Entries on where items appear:

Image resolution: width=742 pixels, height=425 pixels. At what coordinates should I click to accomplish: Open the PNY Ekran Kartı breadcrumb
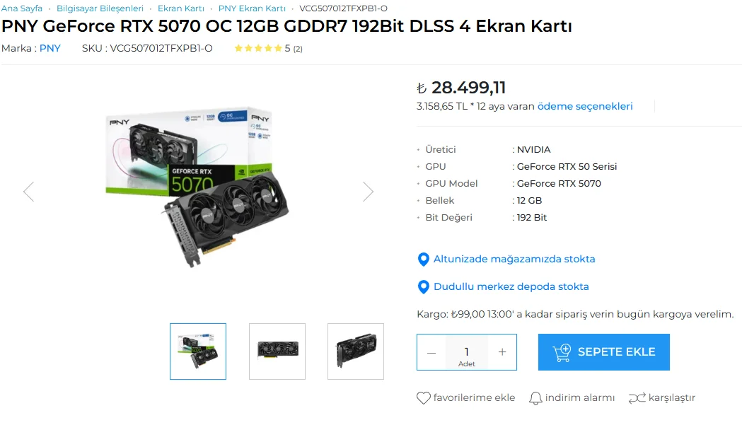pos(252,8)
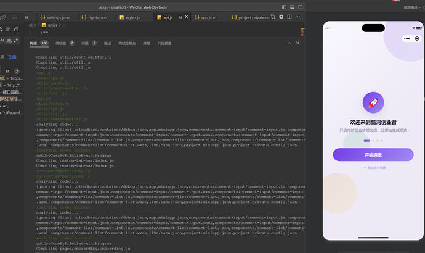Open mini program capsule menu dots
This screenshot has width=425, height=253.
pos(407,38)
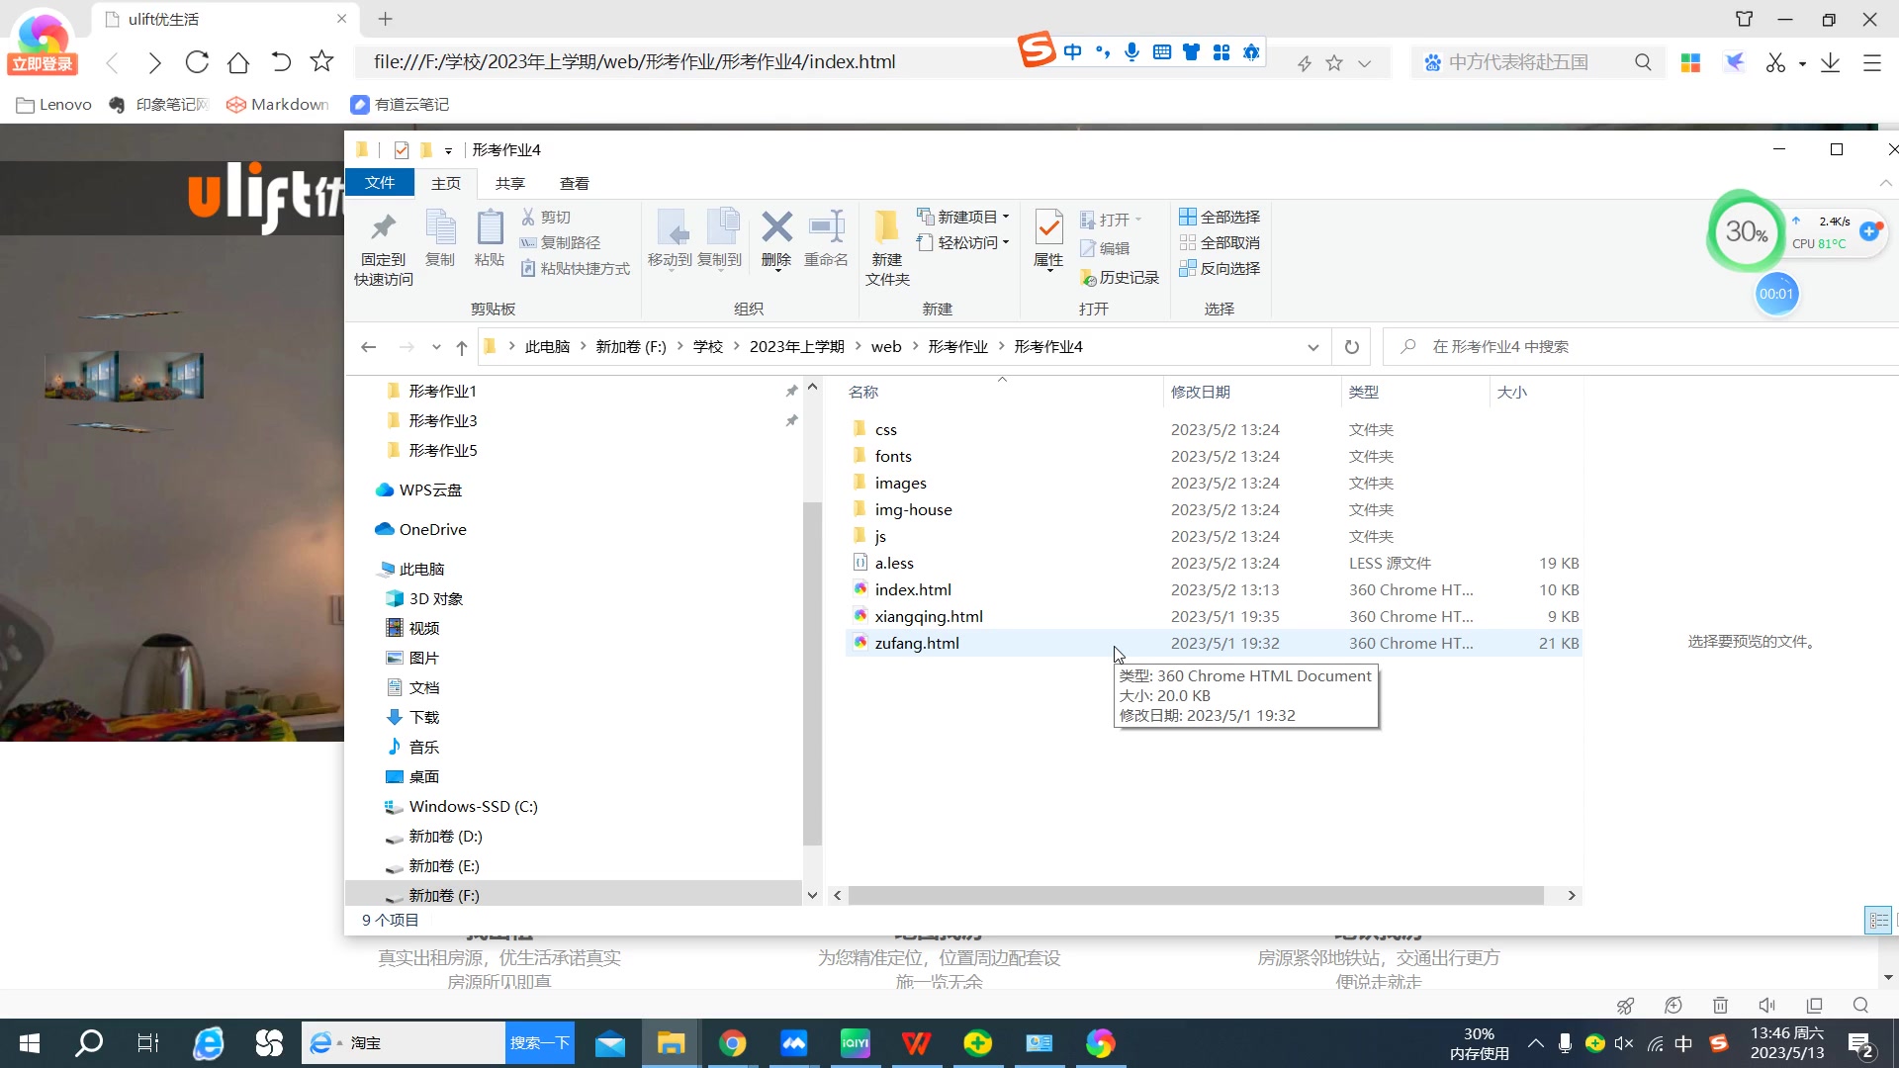Open the recent locations dropdown arrow
Screen dimensions: 1899x1068
(436, 347)
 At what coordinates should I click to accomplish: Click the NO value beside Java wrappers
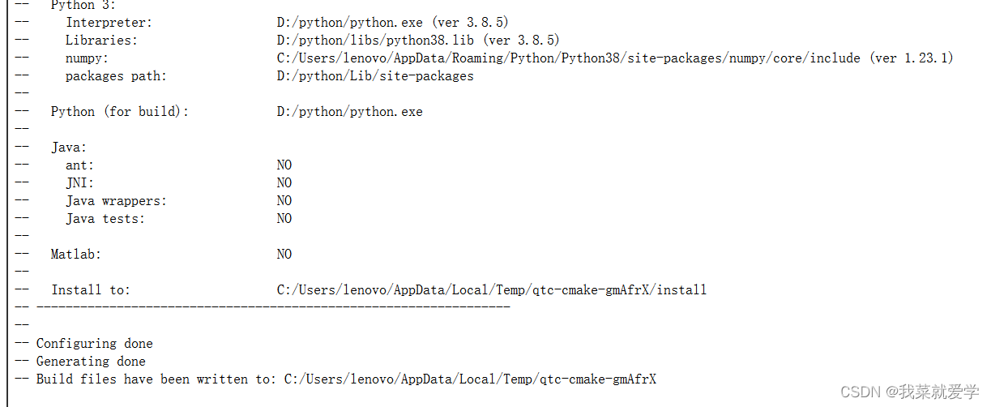coord(284,201)
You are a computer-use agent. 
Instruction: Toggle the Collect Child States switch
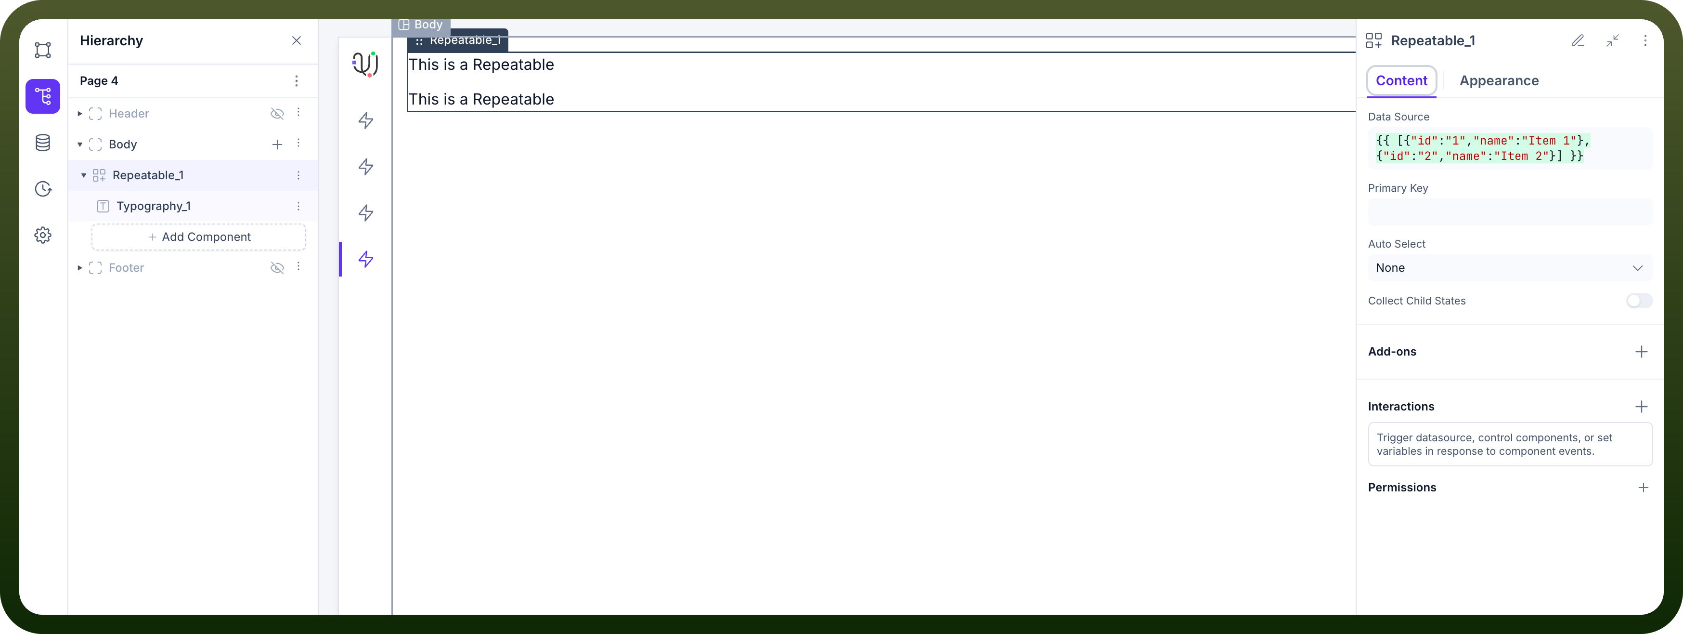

== Stated task ==
Please quote every line of the records above word for word, leaving out the pictures.

== Output for this exercise ==
Image resolution: width=742 pixels, height=425 pixels. At what coordinates should I click to accomplish: Open the PNY Ekran Kartı breadcrumb
pos(252,8)
Open mini program capsule menu dots
This screenshot has width=425, height=253.
pos(407,38)
Open the recent locations dropdown arrow
Screen dimensions: 1899x1068
(436, 347)
 At what coordinates should I click to accomplish: Click the NO value beside Java wrappers
coord(284,201)
You are a computer-use agent. 
Instruction: Toggle the Collect Child States switch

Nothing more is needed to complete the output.